### WORK TO COMPLETE
Your response should match the records line for line.

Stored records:
BEGIN

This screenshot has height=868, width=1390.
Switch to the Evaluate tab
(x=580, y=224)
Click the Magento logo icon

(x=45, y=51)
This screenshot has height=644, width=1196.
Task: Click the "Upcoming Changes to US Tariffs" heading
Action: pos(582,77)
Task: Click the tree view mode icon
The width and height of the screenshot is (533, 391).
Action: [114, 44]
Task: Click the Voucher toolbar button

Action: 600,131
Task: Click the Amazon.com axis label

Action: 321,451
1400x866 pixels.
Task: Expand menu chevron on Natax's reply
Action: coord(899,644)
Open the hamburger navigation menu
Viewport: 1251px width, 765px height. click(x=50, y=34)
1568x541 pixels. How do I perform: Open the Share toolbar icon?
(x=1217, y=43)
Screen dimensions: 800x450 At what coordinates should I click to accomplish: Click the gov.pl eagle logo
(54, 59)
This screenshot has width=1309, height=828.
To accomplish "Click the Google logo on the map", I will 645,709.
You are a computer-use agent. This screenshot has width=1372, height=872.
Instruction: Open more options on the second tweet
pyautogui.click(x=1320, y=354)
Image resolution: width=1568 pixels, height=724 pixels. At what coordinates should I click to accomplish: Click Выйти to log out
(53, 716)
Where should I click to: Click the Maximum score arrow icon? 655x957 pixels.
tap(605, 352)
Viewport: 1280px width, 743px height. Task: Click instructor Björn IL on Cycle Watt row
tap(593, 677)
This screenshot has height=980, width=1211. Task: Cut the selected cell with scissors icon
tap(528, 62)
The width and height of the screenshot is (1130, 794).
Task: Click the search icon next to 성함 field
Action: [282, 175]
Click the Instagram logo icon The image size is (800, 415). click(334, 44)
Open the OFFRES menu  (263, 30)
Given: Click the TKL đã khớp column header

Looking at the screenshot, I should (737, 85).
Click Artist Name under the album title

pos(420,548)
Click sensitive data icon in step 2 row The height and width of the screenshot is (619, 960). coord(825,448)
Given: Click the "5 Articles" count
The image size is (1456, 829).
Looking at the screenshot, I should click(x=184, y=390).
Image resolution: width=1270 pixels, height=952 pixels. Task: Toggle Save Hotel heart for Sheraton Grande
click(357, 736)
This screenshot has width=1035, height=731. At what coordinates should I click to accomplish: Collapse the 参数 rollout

END

### COMPLETED TASK
This screenshot has height=868, width=1390.
Switch to the Evaluate tab
(x=580, y=224)
Click the Magento logo icon

(x=45, y=51)
This screenshot has height=644, width=1196.
Task: Click the "Upcoming Changes to US Tariffs" heading
Action: pos(582,77)
Task: Click the tree view mode icon
The width and height of the screenshot is (533, 391).
Action: [114, 44]
Task: Click the Voucher toolbar button

Action: 600,131
Task: Click the Amazon.com axis label

Action: 321,451
1400x866 pixels.
Task: Expand menu chevron on Natax's reply
Action: coord(899,644)
Open the hamburger navigation menu
Viewport: 1251px width, 765px height. click(x=50, y=34)
1568x541 pixels. How do I perform: Open the Share toolbar icon?
(x=1217, y=43)
Screen dimensions: 800x450 At what coordinates should I click to accomplish: Click the gov.pl eagle logo
(54, 59)
This screenshot has width=1309, height=828.
To accomplish "Click the Google logo on the map", I will 645,709.
You are a computer-use agent. This screenshot has width=1372, height=872.
Instruction: Open more options on the second tweet
pyautogui.click(x=1320, y=354)
Image resolution: width=1568 pixels, height=724 pixels. At what coordinates should I click to accomplish: Click Выйти to log out
(53, 716)
Where should I click to: Click the Maximum score arrow icon? 655x957 pixels.
tap(605, 352)
Viewport: 1280px width, 743px height. Task: Click instructor Björn IL on Cycle Watt row
tap(593, 677)
This screenshot has height=980, width=1211. Task: Cut the selected cell with scissors icon
tap(528, 62)
The width and height of the screenshot is (1130, 794).
Task: Click the search icon next to 성함 field
Action: [282, 175]
Click the Instagram logo icon The image size is (800, 415). click(334, 44)
Open the OFFRES menu  (263, 30)
Given: Click the TKL đã khớp column header

Looking at the screenshot, I should (737, 85).
Click Artist Name under the album title

pos(420,548)
Click sensitive data icon in step 2 row The height and width of the screenshot is (619, 960). coord(825,448)
Given: Click the "5 Articles" count
The image size is (1456, 829).
Looking at the screenshot, I should click(x=184, y=390).
Image resolution: width=1270 pixels, height=952 pixels. Task: Toggle Save Hotel heart for Sheraton Grande
click(357, 736)
This screenshot has width=1035, height=731. At what coordinates should I click to accomplish: Collapse the 参数 rollout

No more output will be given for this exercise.